The Ides of March notwithstanding, Paracelsus has some happy news to share. For the tax year 1999, he gets to claim a dependent, along with the corresponding deduction.
Meeting the Little Man
My son was born at 11:33 PM on March 3, 1999, and I had a front row seat. He emerged, after two and a half hours of painful pushing, spindly and blue and remarkably quiet. Not quiet enough to worry any of the medical professionals in the room, but quiet enough for me to say, “Come on, let’s hear you cry, little boy! Make some noise! Let’s hear you cry!” And he did cry, small surprised yelps between what seemed to me long silences.
Some hours before, while my wife was in the middle of her labor, we had heard the sudden sound of a baby crying loudly coming down the corridor from another delivery room. That child’s powerful anguished crying stirred my emotions as I anticipated the imminent birth of our baby. It also served as a benchmark for the noise I expected my child to make. But when his time came, he didn’t make much noise. I was certainly amazed by the event of birth, but when I looked at his face, he seemed even more so. Who can blame him?
Here’s something that was on my mind a lot in the weeks leading up to the birth: I had no idea how I was going to handle labor and delivery. I’m pretty squeamish when it comes to blood and I’m somewhat inclined to get vertigo. I go completely pale and limp when I give blood. I was, therefore, visited by embarrassing visions of me passing out right as my wife needed me to support her leg or encourage her or massage her back or cut the baby’s umbilical cord. This is the canonical image of father as comic relief. Sitcom dad.
As the labor progressed, I could see that I was doing okay, which was an enormous relief. (Note to other expecting dads with similar concerns: don’t let your blood sugar drop. A strategically consumed PowerBar works wonders). I had expected everything about the labor experience to be utterly surreal, as though the air were going to be a different color and the people were going to move in slow motion. But for the most part, it was a long boring day. Cinematographers spoil us by having us believe dramatic moments are necessarily accompanied by music and lighting effects. In truth, everything looked normal—the sky was blue, the Cambridge traffic surged steadily by—except when I looked at my wife flat on her back trying to push a baby through her pelvis. That part didn’t look normal.
At the moment of birth, my attention moved rapidly from the baby to my wife to the doctor and around again. It was hard for me to focus on anything very clearly. I was prepared for, in fact I was expecting to feel, an overwhelming rush of love for the infant to engulf me, since I had so often heard this to be a part of other parents’ birth experience. But that’s not what happened to me. The experience of watching my wife go through so much pain, the detachment that came with watching the agony and the bloody viscous messiness of birth, and my watching the nurses and doctors for cues about things kept me preoccupied. I was still acutely aware of my own performance; was I a good father? Was I upholding my part of the deal in the delivery room? Would the nurses think of me as a goofy sitcom dad?

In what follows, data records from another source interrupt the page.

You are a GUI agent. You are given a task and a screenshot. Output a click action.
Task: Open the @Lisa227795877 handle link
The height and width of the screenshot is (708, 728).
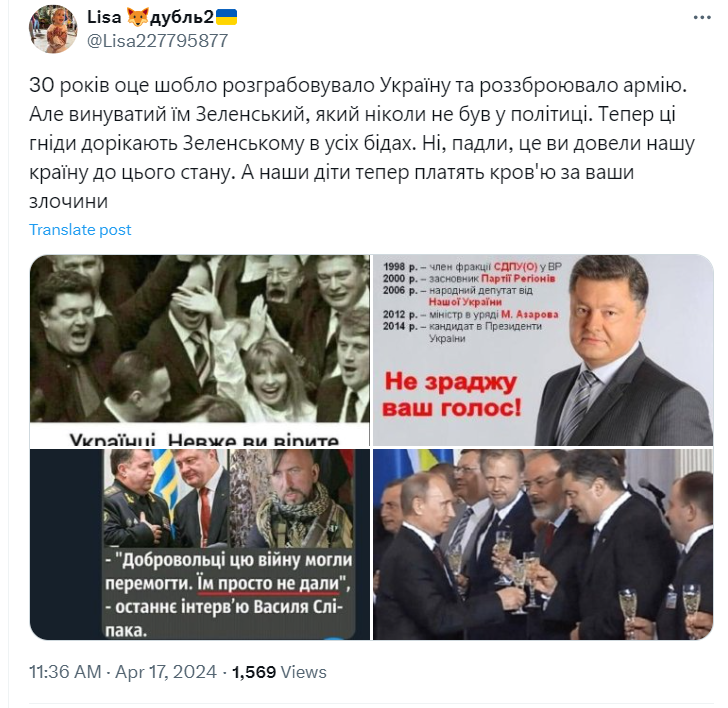coord(157,41)
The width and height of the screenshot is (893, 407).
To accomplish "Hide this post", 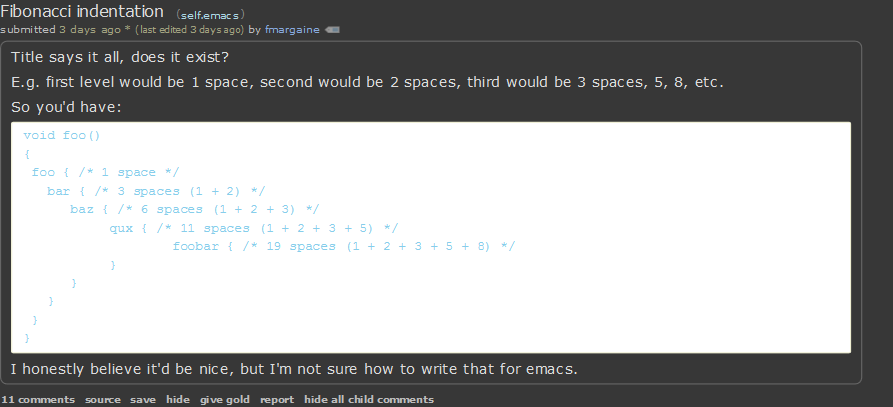I will [x=178, y=400].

I was glad I hadn’t keeled over, but I was still monitoring myself to see if I was asking the right questions, observing the things that needed to be observed: episiotomy, vacuum-assisted extraction, placenta, umbilical cord, stitches, intravenous Pitocin drip. Fascinating stuff, really.

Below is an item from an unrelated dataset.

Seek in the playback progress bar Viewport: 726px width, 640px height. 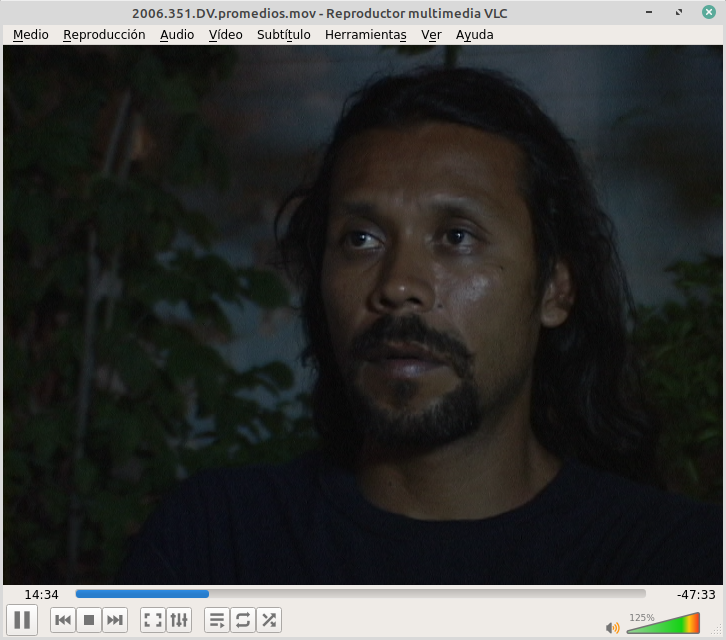tap(360, 594)
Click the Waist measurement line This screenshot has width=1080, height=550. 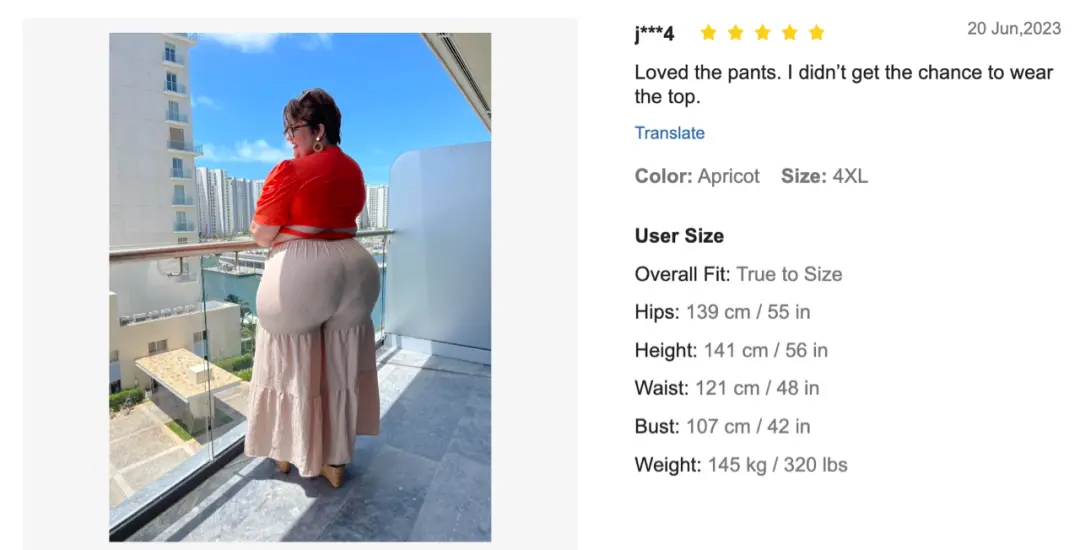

It took a long time to come down from the heightened tension. It took a while for me to realize, in a direct visceral sense, that this was indeed my own child.
He landed in my arms first, immediately after being weighed—his grip reflex was strong enough for them to have a hard time prying him off the scale. Even with the baby in my arms, he didn’t feel like mine yet. He felt like a strange little visitor, an alien who, having stopped by, seemed just as likely to go back where he came from. He was bigger than I expected, long-limbed, and his startle reflex was an awkward unhappy buglike dance. How could he possibly have fit inside my wife’s belly?
And suddenly there he was, swaddled and laid up in my arms. To look at him, I could see that he didn’t mean to be the cause of so much drama and pain. He looked dislocated, surprised to be pulled from his comfortable lodging. He must have had a throbbing headache. His left eye was swelled shut like a prizefighter’s. With his right eye he gave me an unfocused questioning look: what did I mean to do with him? He squealed and snuffled softly.
A vivid image came to my mind, an image of a lonely railway station late at night. I was meeting, in the shadow of an empty departing train, this scared disoriented little man. He clutches a spent one-way ticket in his tiny fingers. He has absolutely nothing else. He can’t go back where he came from. He doesn’t speak my language, he is shivering with the cold, and he needs so much help. This is when the tension and detachment finally begin to melt away. This is when the tears come pouring. Come with me, little man. I can help you.